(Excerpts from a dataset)
= = = = = = =

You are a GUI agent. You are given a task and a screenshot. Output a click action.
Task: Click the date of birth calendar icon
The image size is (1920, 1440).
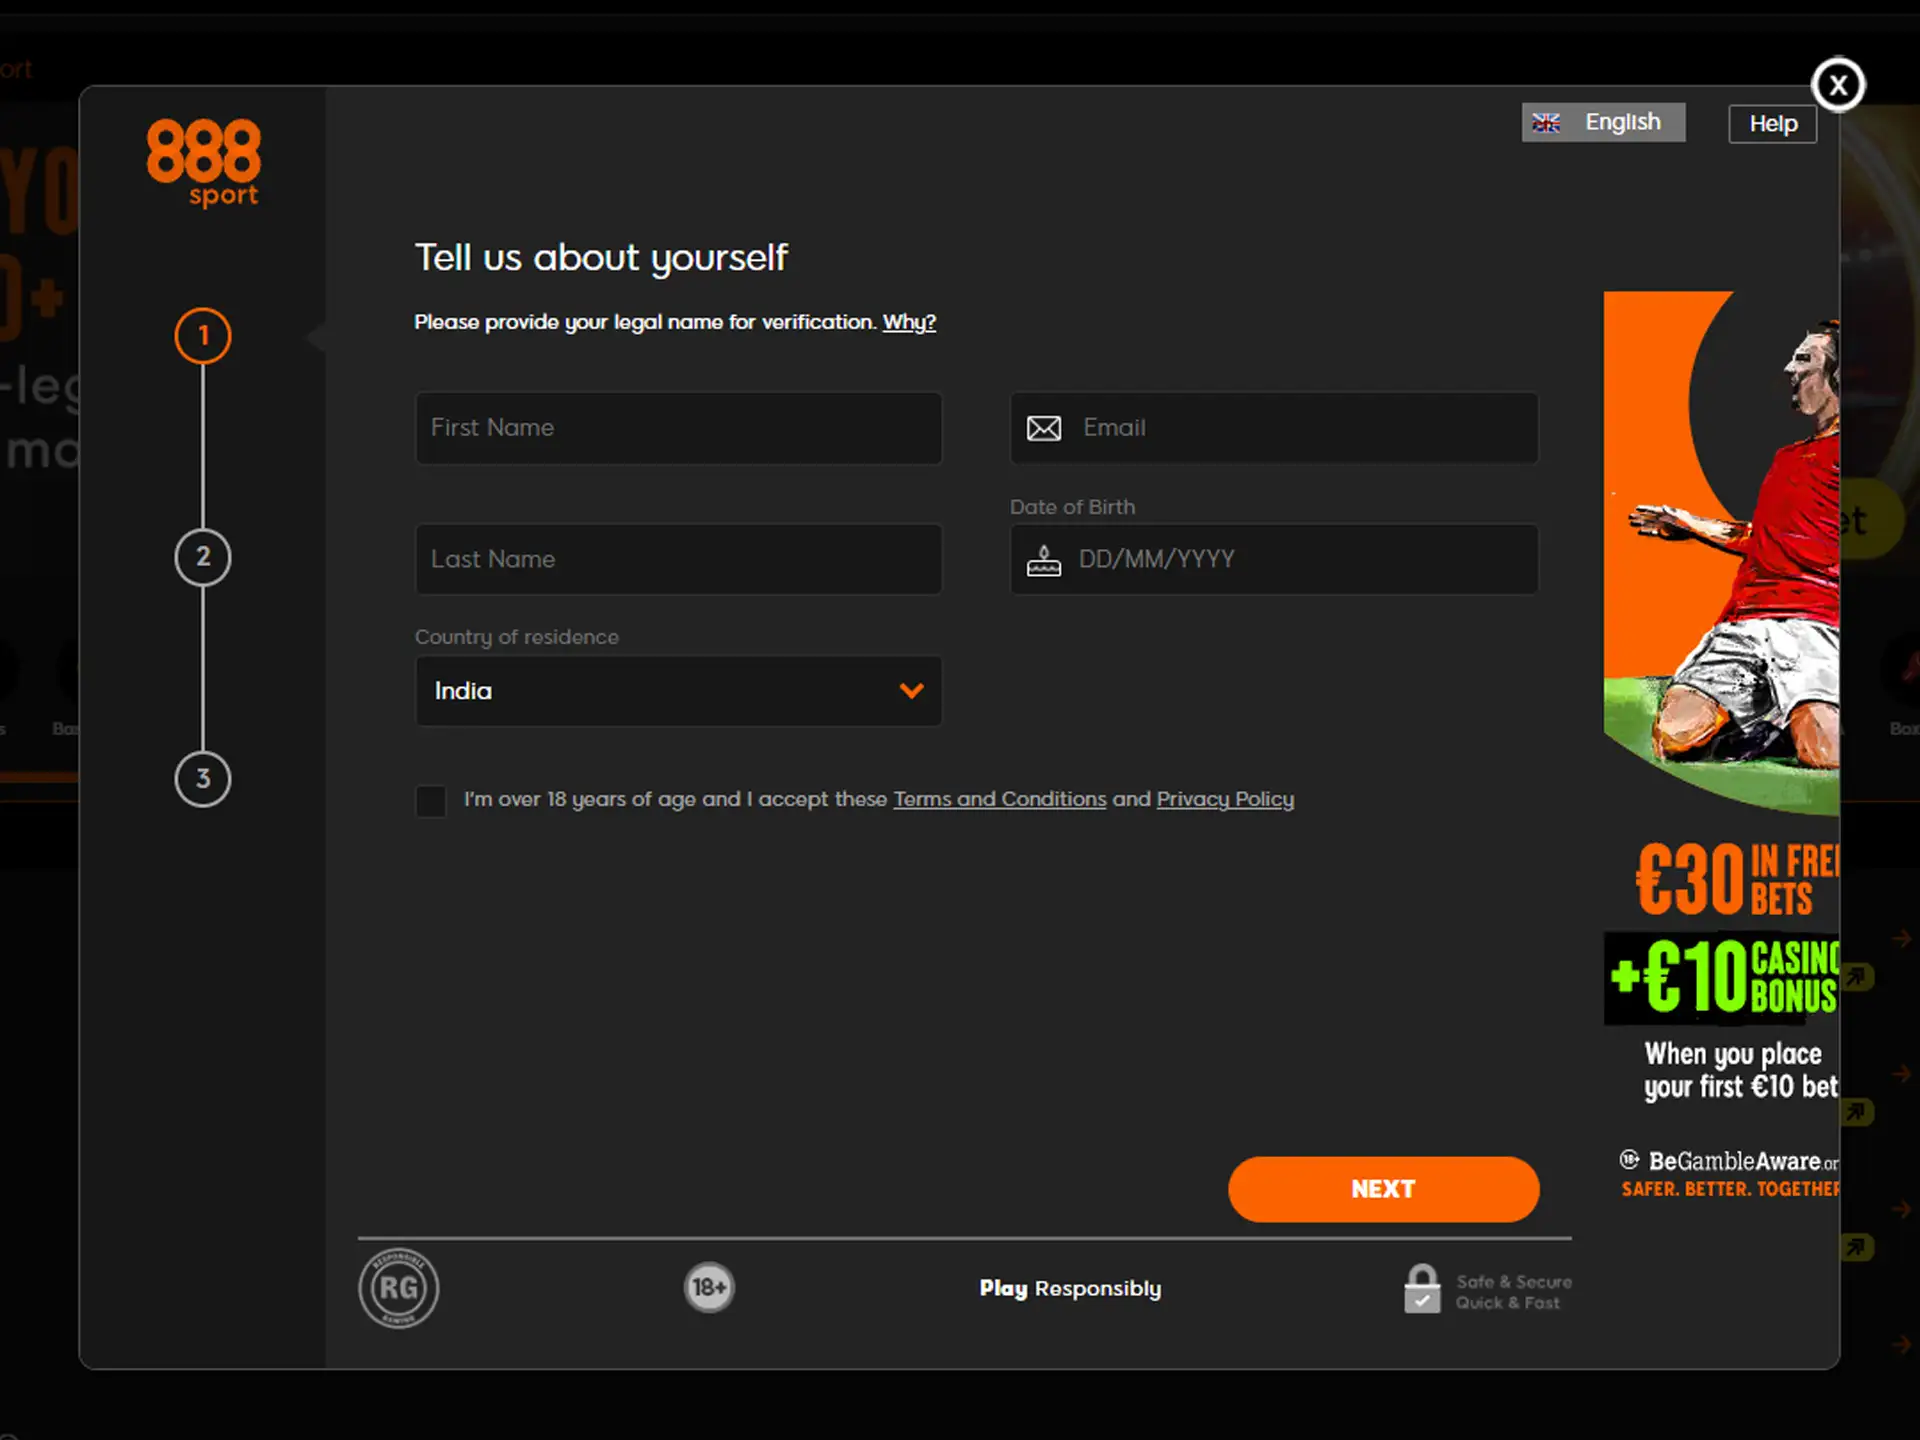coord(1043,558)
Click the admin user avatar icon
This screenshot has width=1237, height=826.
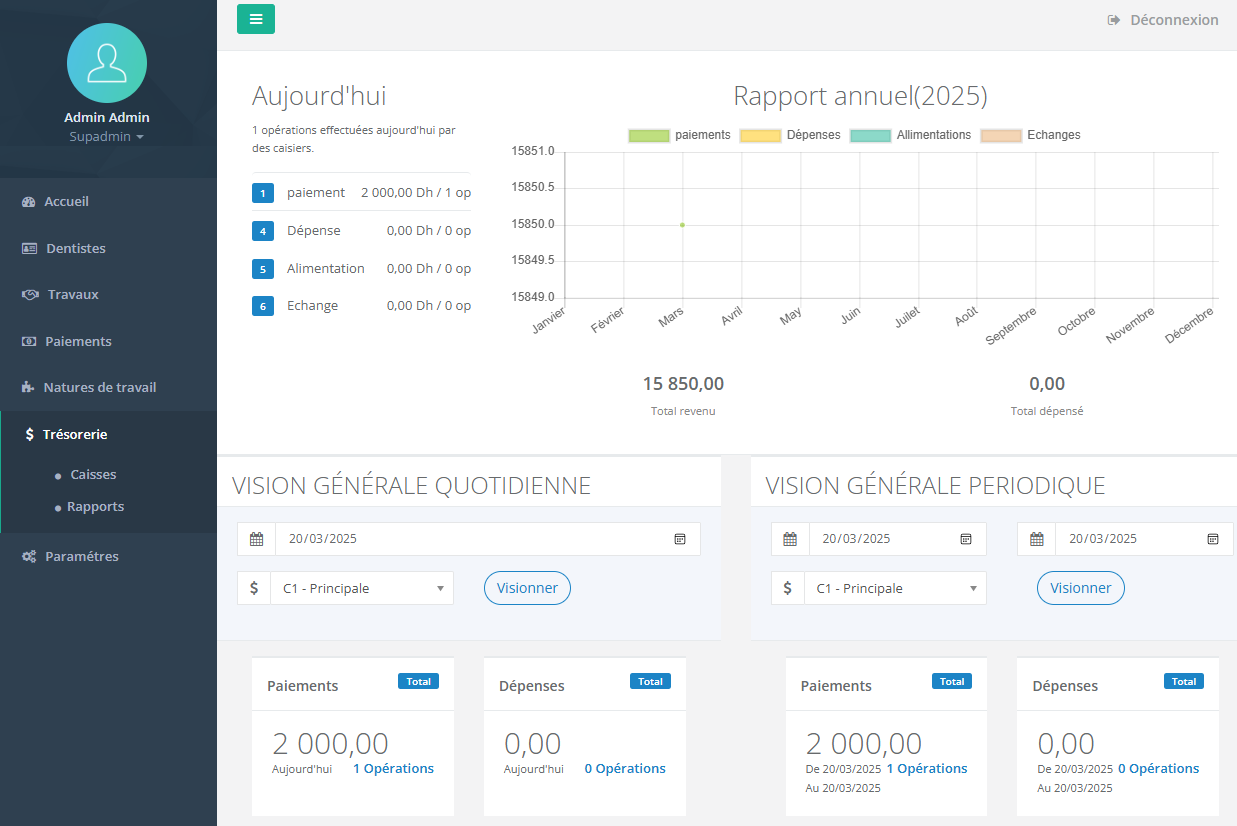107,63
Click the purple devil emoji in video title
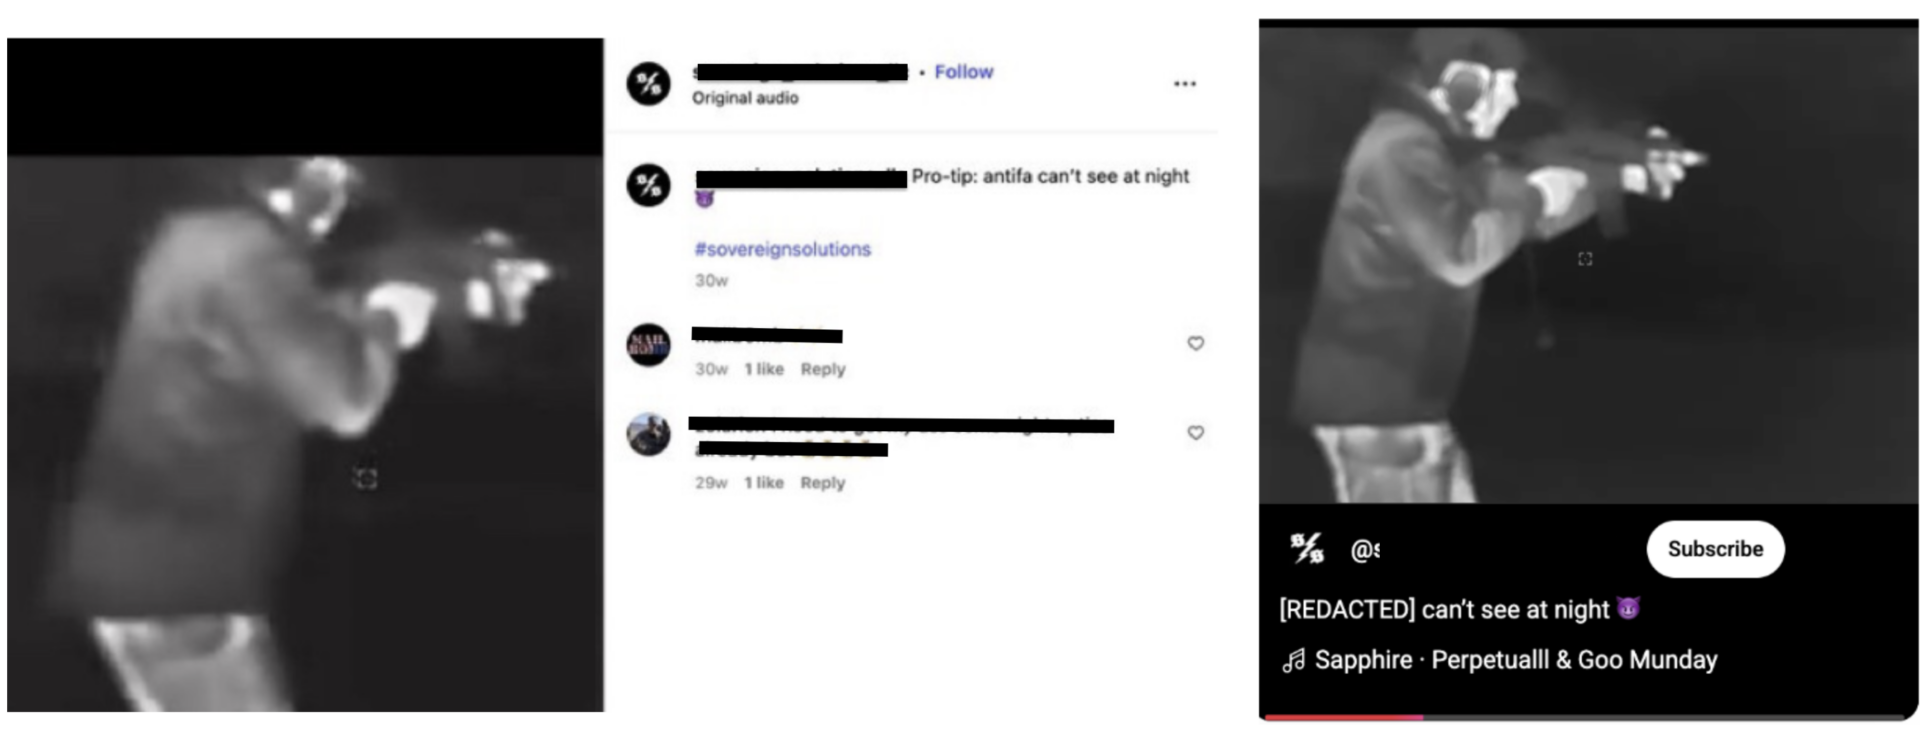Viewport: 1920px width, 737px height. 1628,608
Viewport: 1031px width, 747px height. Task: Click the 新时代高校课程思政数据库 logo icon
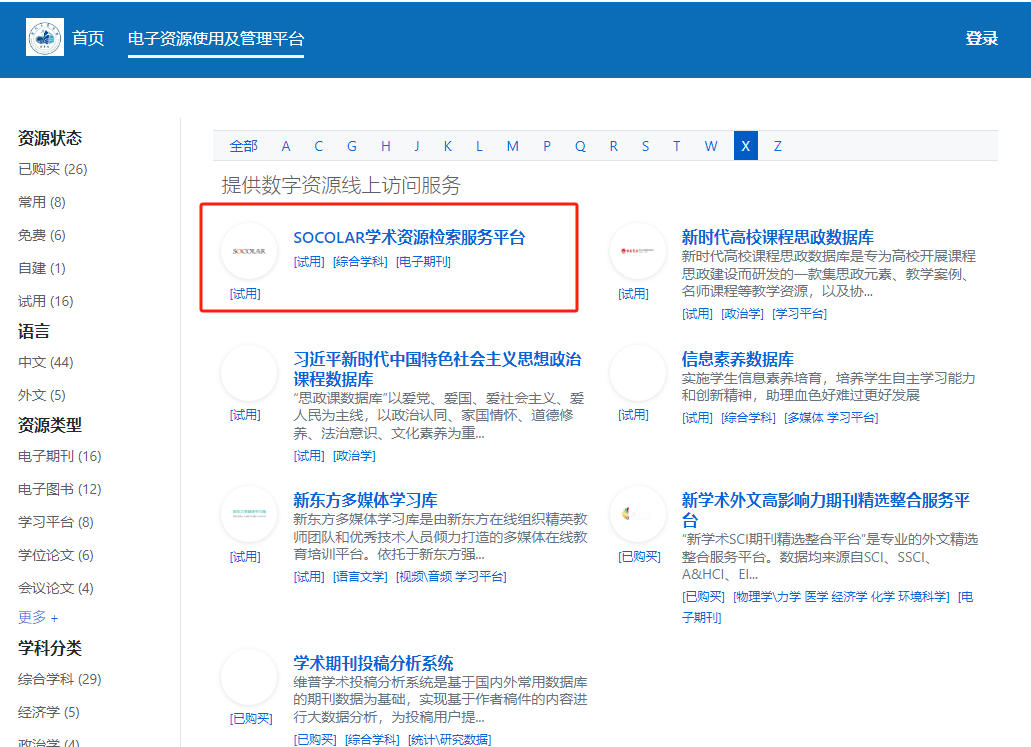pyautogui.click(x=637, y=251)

= = = = = = =

Directions:
Reproduce every record above word for word. Leave the pictures out.

Result:
You are a GUI agent. You are given a task and a screenshot. Output a click action.
Task: Click the date of birth calendar icon
The image size is (1920, 1440).
coord(1043,558)
Click the admin user avatar icon
This screenshot has width=1237, height=826.
107,63
Click the purple devil emoji in video title
Viewport: 1920px width, 737px height. 1628,608
Viewport: 1031px width, 747px height. Task: Click the 新时代高校课程思政数据库 logo icon
pyautogui.click(x=637, y=251)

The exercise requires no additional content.